● **GIVEN PASSAGE**

A metaclass is the class of a class. Just as a class defines the behaviour of its instances, a metaclass defines the behaviour of its classes. The default metaclass is type.

isinstance(42, int) → True (42 is an instance of int) isinstance(int, type) → True (int is an instance of type) isinstance(type, type) → True (type is its own metaclass) Hierarchy: object ← instance of → type int ← instance of → type MyClass ← instance of → MyMeta (if metaclass=MyMeta) MyMeta ← instance of → type

type() — Three-argument Form

python

# type(name, bases, namespace) creates a class dynamically
Dog = type('Dog', (object,), {
    'sound': 'woof',
    'speak': lambda self: f"{self.sound}!"
})

# Equivalent to:
class Dog:
    sound = 'woof'
    def speak(self): return f"{self.sound}!"

# type.__call__ orchestrates class creation:
# 1. MyMeta.__prepare__(name, bases)  → namespace dict
# 2. Execute class body in namespace
# 3. MyMeta.__new__(meta, name, bases, namespace) → cls
# 4. MyMeta.__init__(cls, name, bases, namespace)

python

class RegistryMeta(type):
    """Metaclass that auto-registers all subclasses."""
    _registry = {}

    def __new__(mcs, name, bases, namespace):
        cls = super().__new__(mcs, name, bases, namespace)

● **DATA SECTION**

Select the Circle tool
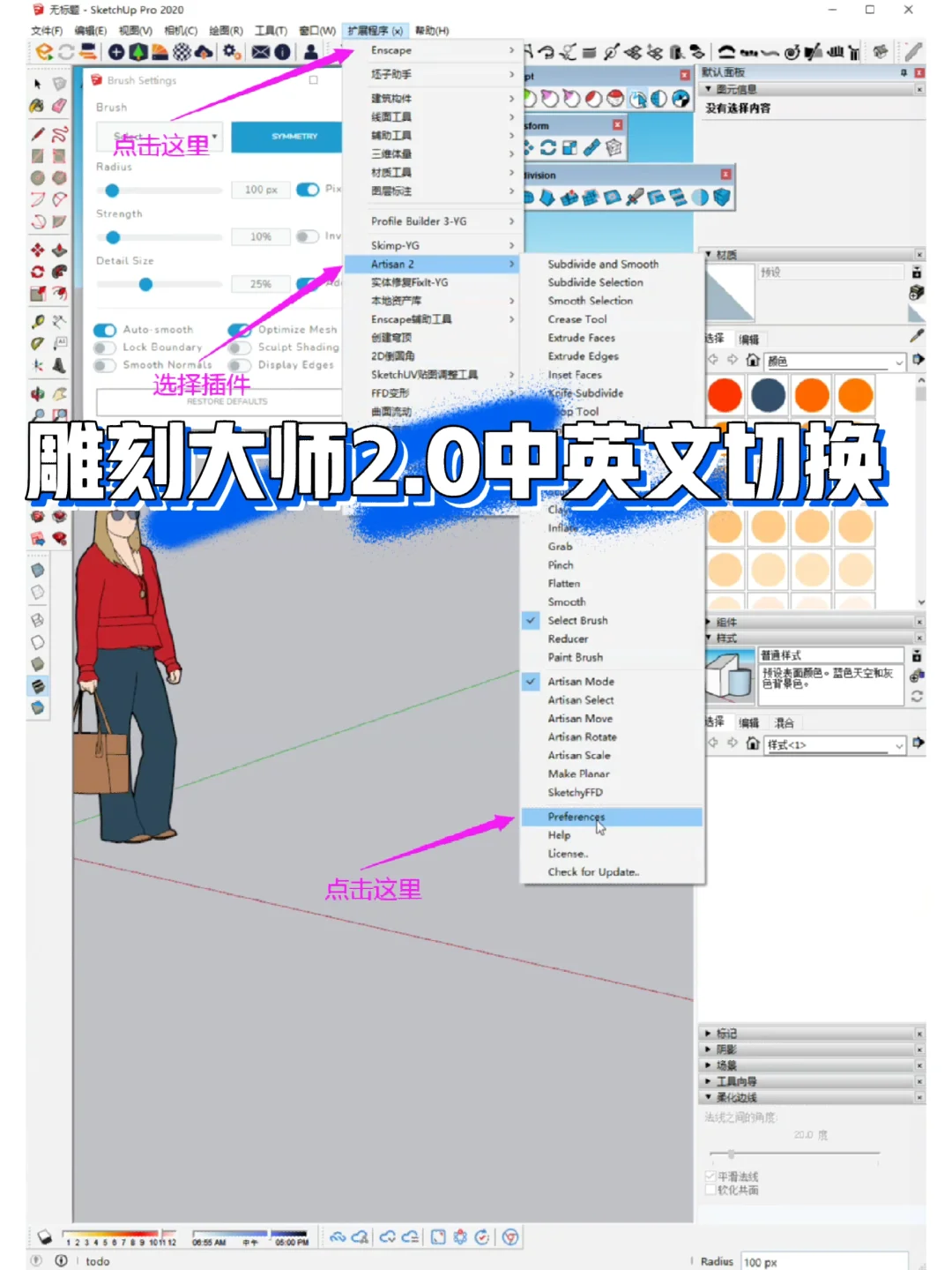tap(37, 177)
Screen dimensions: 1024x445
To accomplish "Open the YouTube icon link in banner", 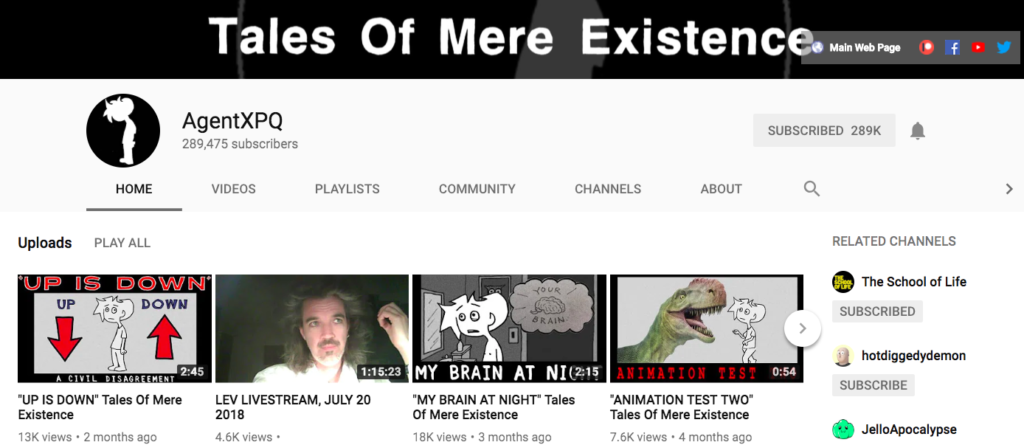I will click(978, 47).
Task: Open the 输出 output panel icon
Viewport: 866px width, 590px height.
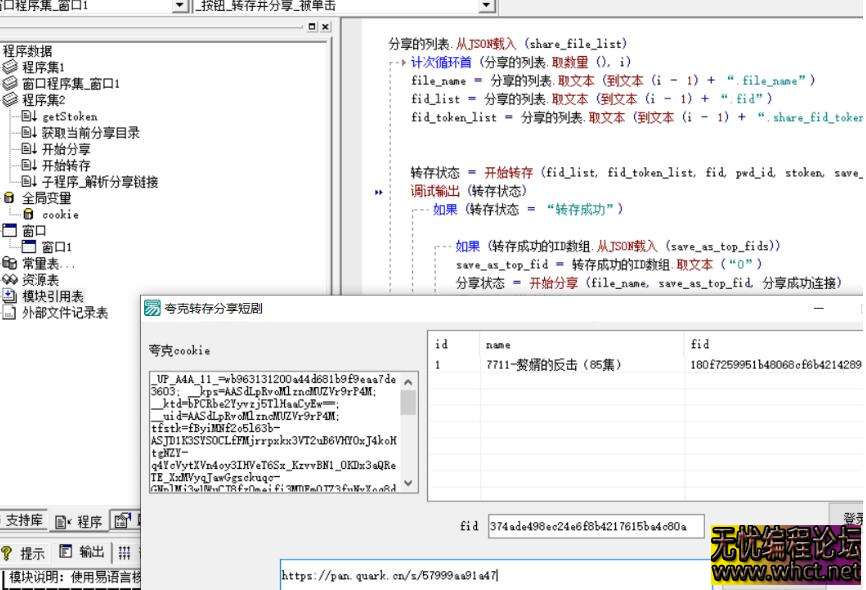Action: (x=66, y=551)
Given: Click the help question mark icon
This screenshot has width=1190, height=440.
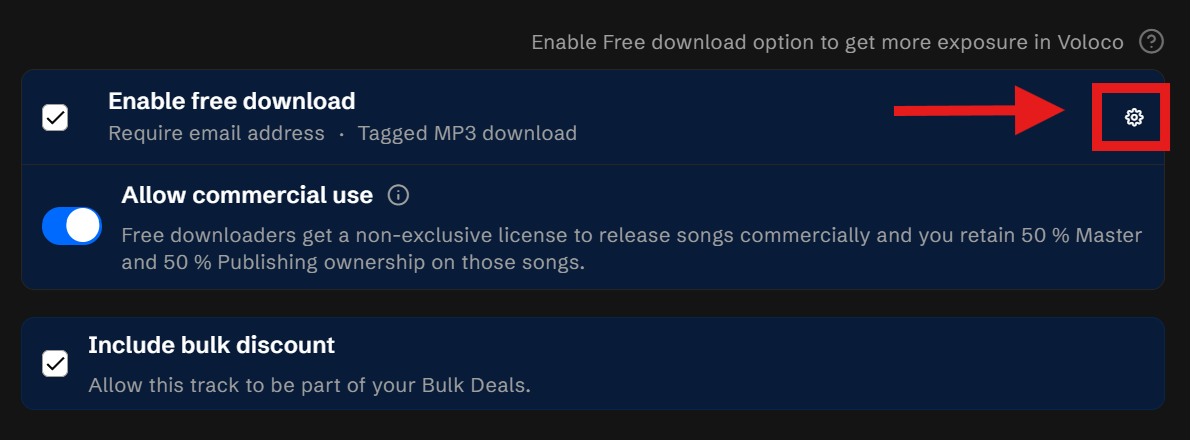Looking at the screenshot, I should pyautogui.click(x=1153, y=42).
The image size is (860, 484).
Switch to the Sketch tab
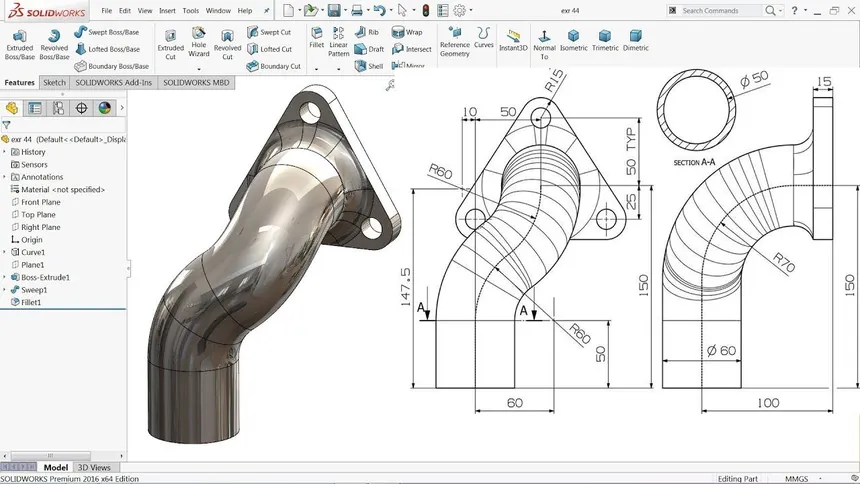54,83
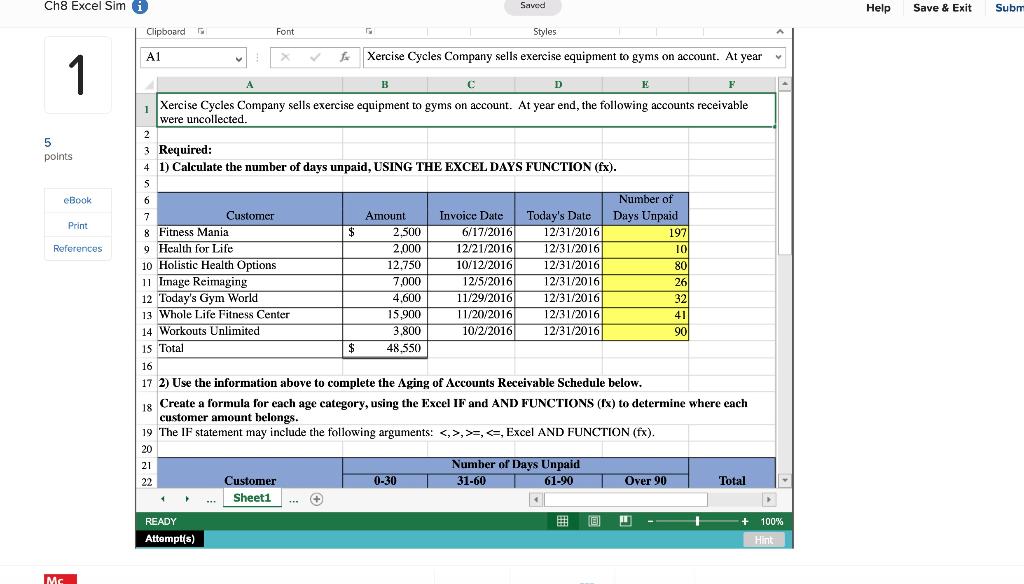This screenshot has width=1024, height=584.
Task: Select Page Layout view in status bar
Action: point(594,521)
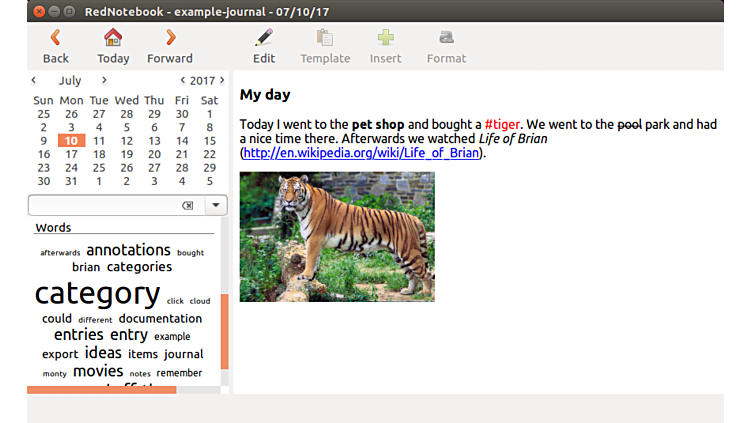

● **STATED TASK A**
Do the following statements agree with the metaclass passage? For each one, answer yes or no and quote the exact words of the passage that decide it.
(i) The default metaclass is type.
(ii) The passage says type is not an instance of itself.
(iii) In the Dog example, sound is set to 'bark'.
● **STATED TASK B**
In the metaclass passage, swap "behaviour" for "conduct" in everything from "A metaclass is" down to "metaclass is type.", and write out that stretch with the change.
● **STATED TASK C**
In the metaclass passage, which method call produces the namespace dict during class creation?

● **EXERCISE SOLUTION A**
(i) Yes: "The default metaclass is type."
(ii) No: "type is its own metaclass"
(iii) No: "'sound': 'woof'"

● **EXERCISE SOLUTION B**
A metaclass is the class of a class. Just as a class defines the conduct of its instances, a metaclass defines the conduct of its classes. The default metaclass is type.

● **EXERCISE SOLUTION C**
MyMeta.__prepare__(name, bases)